Hello
I’m trying to parse a custom text file. It looks like the CSV.File command works well, but because of the custom nature of the file, that has a lot of extraneous text, I have to first read the file into memory, figure out which rows in the file contain the data that I need, and then pass the file to CSV.File to import, which then works well, but it requires me to read the file twice, once to identify the custom tags to indicate where the data is, and then again through CSV.File
I wonder if it’s possible to pass the strings that are read from the first read, into CSV.Files to process the rest the data the rest of the way.

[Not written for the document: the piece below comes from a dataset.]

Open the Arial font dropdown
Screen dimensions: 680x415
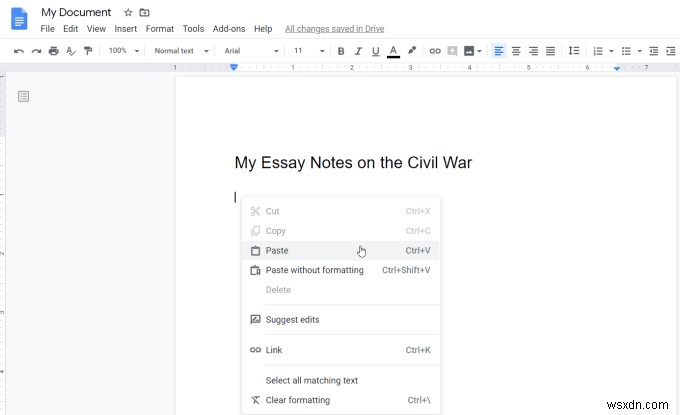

The data looks something like this
By the way, this table is many hundreds of millions of rows. I tried to write a custom parser, but can’t get anywhere close to the performance of CSV.File so that’s why I’m going this route, but if there is another way to process this, suggestions would be appreciated.
I only want the data from TABLEX in this case, not TABLEY
STARTHEADER:
x
t
g
d
s
TABLEX
TABLESTART:
a\tb\tc
integer\tinteger\integer\tstring
1\t2\t3\ta
4\t5\t\6\tx
TABLEEND:
x
c
v
f
g
s
TABLEY
TABLESTART:
z\ty\tx
string\tstring\integer
a\tb\t1
x\ty\t2
TABLEEND_X: